【個体識別を考える①】替え馬事件
2017年7月27日の英国ヤーマス競馬場の1Rは、2歳未勝利馬7頭による直線6ハロン3ヤードの一戦。前走クビ差2着で初勝利を逃したフィアキャイ(Fyre Cay)が、単勝1.6倍の圧倒的1番人気に押されている。ところが、そのフィアキャイに1/4馬身差をつけて勝ったのはブービー人気の伏兵・マンダリンプリンセス(Mandarin Princess)。当然のように場内は騒然となった。
マンダリンプリンセスはここがデビュー戦。特筆すべき血統の持ち主でもない。単勝51倍の評価も仕方なかろう。なのに、堂々の先行抜け出し。見事なまでの完勝である。2歳馬離れしたその走りに人々が驚いたのも無理からぬ話だ。
だが、事態は思わぬ展開を見せる。
勝ったマンダリンプリンセスが、実は同じチャーリー・マクブライド厩舎に所属する3歳馬・ミリーズキス(Millie's Kiss)であることが判明したのだ。
ミリーズキスの成績は10戦して(1,1,4,4)。この時季の2歳未勝利馬相手に3歳1勝馬が勝ったところで、不思議でもなんでもない。むしろ不思議なのは、なぜそのような取り違いが起きたのか。外見的特徴だけで馬を識別する時代でもない。今ではすべての馬にマイクロチップが埋め込まれおり、個別識別はさほど難しくはないはずだ。
我が国に目を移せば、先々週8月19日の新潟3R新馬戦で、出走を予定していたエンブレムボムが、同じ厩舎の外国産馬エコロネオであることが発覚したばかり。大きなニュースになったが、この取り違えを見つけたきっかけのひとつがマイクロチップだった。
日本では規定により2007年から国内で生まれた全ての競走馬にマイクロチップが埋め込まれている。一頭一頭を識別する固有番号などが記録された集積回路で直径2ミリ、長さ14.6ミリほど。注射器でたてがみの生え際に埋め込み、専用の読み取り機を埋め込まれた部位近くにかざすことで、固有番号を識別することができる。これが導入される以前は、事前に登録された馬体の特徴を係員が目視で照合していた。そうなれば故意による「替え馬」を出走させることも可能。特に歴史の深い英国では「替え馬」問題に頭を悩ませてきた。
最近では1982年にレスター競馬場で行われた3歳限定戦を大差で勝ったフロックトングレイが、実はまるで別の4歳馬であることが判明して事件となっている。一介の人気薄馬に過ぎなかったフロックトングレイがあまりに強い勝ち方をしたことが捜査のきっかけになったというから、騎手が上手くやれば隠し通せたかもしれない。直前にフロックトングレイに大量の賭けが行われていたことも不自然と言えば不自然だった。ともあれ、「誰も気付かないまま」というケースがおそらく存在するのであろうということを強く印象づける一件でもある。

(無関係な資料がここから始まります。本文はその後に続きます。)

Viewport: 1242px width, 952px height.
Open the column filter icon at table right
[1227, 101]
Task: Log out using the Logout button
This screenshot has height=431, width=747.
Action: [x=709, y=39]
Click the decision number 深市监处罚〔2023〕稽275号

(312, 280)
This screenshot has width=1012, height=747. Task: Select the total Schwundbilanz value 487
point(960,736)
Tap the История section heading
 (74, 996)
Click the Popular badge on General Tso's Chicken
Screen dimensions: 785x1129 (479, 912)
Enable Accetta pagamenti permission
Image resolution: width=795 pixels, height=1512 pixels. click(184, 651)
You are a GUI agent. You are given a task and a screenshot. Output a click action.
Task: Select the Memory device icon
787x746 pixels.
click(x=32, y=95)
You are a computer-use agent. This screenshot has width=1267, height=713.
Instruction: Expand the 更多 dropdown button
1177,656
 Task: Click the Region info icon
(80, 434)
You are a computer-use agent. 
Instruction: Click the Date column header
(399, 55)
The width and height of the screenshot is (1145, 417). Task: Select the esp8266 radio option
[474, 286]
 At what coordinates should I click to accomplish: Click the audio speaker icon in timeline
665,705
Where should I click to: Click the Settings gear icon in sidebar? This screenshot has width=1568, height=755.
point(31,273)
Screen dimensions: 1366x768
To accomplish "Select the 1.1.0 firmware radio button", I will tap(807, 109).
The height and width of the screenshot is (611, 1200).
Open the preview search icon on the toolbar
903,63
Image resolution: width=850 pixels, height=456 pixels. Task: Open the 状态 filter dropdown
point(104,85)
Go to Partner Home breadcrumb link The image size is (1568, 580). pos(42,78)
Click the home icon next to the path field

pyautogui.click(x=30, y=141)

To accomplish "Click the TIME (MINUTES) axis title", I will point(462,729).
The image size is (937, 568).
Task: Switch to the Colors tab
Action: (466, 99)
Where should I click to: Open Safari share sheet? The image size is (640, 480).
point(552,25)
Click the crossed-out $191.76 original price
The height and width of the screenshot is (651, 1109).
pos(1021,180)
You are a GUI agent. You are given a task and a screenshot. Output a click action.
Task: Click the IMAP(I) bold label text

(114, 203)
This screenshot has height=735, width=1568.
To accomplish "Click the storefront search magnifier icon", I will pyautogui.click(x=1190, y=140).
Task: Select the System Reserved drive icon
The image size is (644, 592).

冒頭に書いた英国のマンダリンプリンセスとミリーズキスの一件も単なる「取り違え」ではなく、故意の「入れ替え」の可能性を疑いたくなる。馬運車が競馬場に到着した際、2頭ともマイクロチップによる確認は受けたそうだ。だが、その後、「スタッフの手違いで」両馬が入れ替わったという。エンブレムボムとエコロネオの取り違えを発走直前に見抜いたマイクロチップも決して万能ではない。どれだけテクノロジーが進化しても、運用するのはあくまで人間であることを、忘れてはならないということだ。